You might have seen or head of the latest craze in childrearing philosophy - I'll paraphrase it as infant consent. There are a few more structured appraoches with specialty names - RIE, for example. The main tenents are the same. Baiscally, that parents should be asking babies for their permission before doing anything for the baby.

I call bullshit. (Or baby shit.)

There's a viral video of sexuality expert Deanne Carson claiming that parents need to be asking for consent before changing their child's diaper. When I heard this, I snorted so hard I almost choked on my tea. I'm going to guess this person has never parented a child before. I'm not quite sure what she thinks qualifies her to be advising people on babies. She's a sexuality expert - so I would totally respect what she has to say in that arena. But her area of expertise is not early childhood development, and I'd rather concede to those who work in that field.
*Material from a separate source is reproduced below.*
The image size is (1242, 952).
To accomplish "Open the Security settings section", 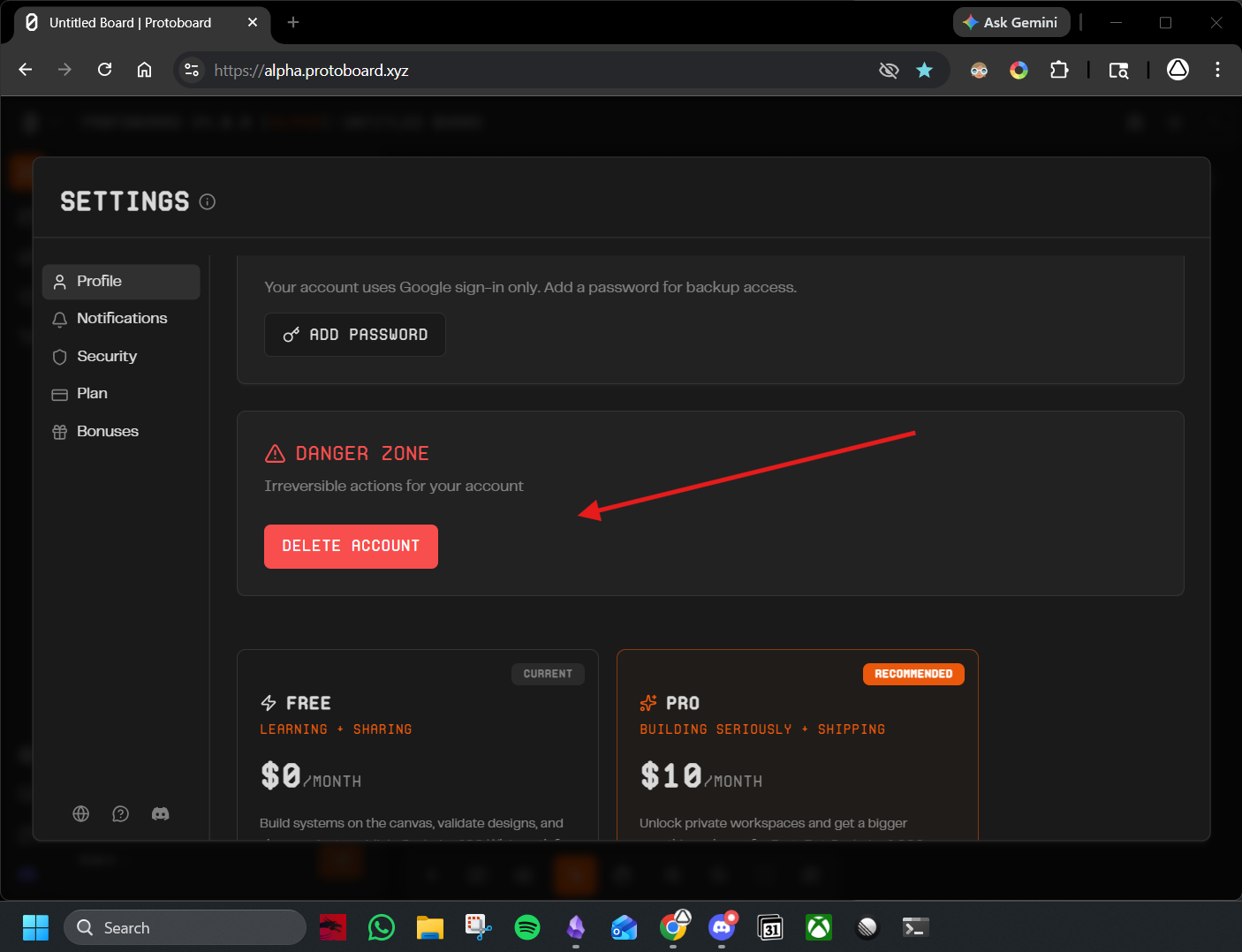I will (121, 357).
This is what happens if you wait for a baby to give you permission to change their nappie. Instagram @poopsies_

Have you ever tried to change a dirty diaper on a restless toddler? No amount of reason will make my son more cooperative. He'd rather sit in literal crap all day than stop for a moment to get cleaned up. And that? That's not responsible parenting. That's neglect.
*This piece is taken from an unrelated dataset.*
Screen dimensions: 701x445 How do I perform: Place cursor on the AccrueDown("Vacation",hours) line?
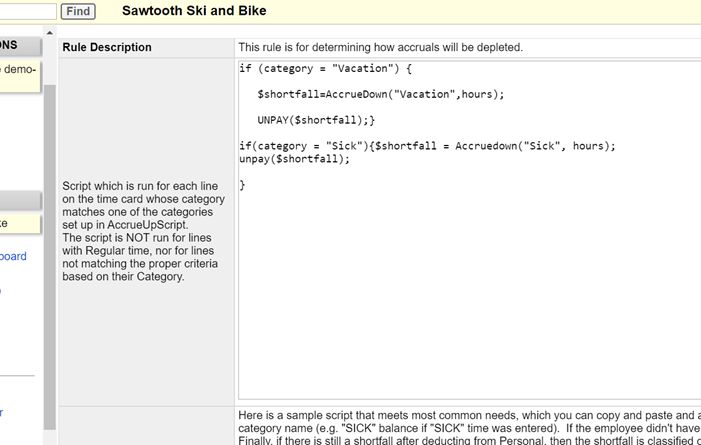point(380,94)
There's a reason we treat children as though they cannot make all of their own decisions, and that's because they literally can't. At such a young age, their brain isn't developed enough to understand concepts like consent, cleanliness, or consequences. As parents, it's our job to know what's best for our children and to protect them from their own immature brain. That's why kid leashes are a thing - because even well after they're mobile, kids don't easily grasp the danger of running into a busy street. Of course, that need to protect them from the consequences of their actions lessens as they mature and can make reasoned choices. But for babies? Babies can't even choose when they poop their pants.
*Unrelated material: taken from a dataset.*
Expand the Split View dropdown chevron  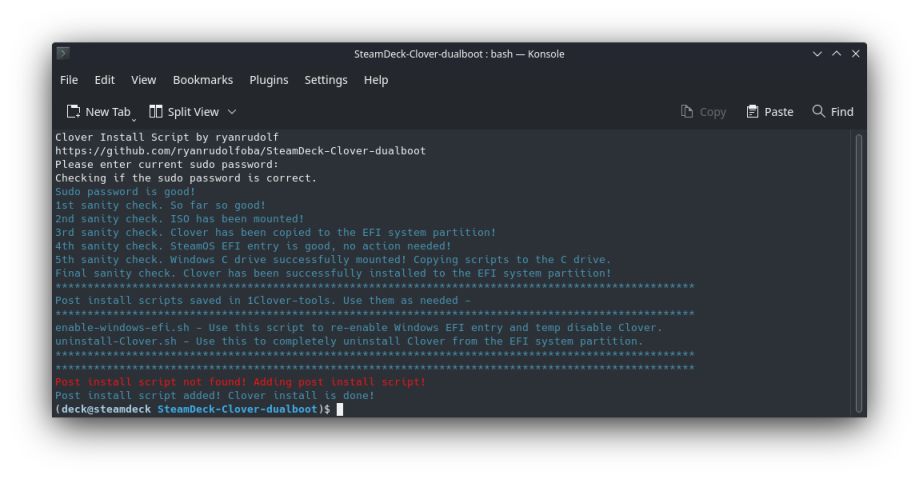[232, 112]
Now, when you look a little deeper into Carson's perspective, there is a nuance that major media channels aren't discussing. This is where I'll remind you of my post earlier this week about being a *moderately* crunchy granola mom. Moderation is key! Carson isn't as nutty as everyone is making her out to be. That is to say, she's not expecting parents to wait for a child's permission before dressing them, changing them, or feeding them. Instead, she hopes parents will create a "culture of consent" from an early age. Essentially, by demonstrating this practice to our kids - asking for consent - we'll teach them that this is the appropriate way to approach others. That "no" means "no".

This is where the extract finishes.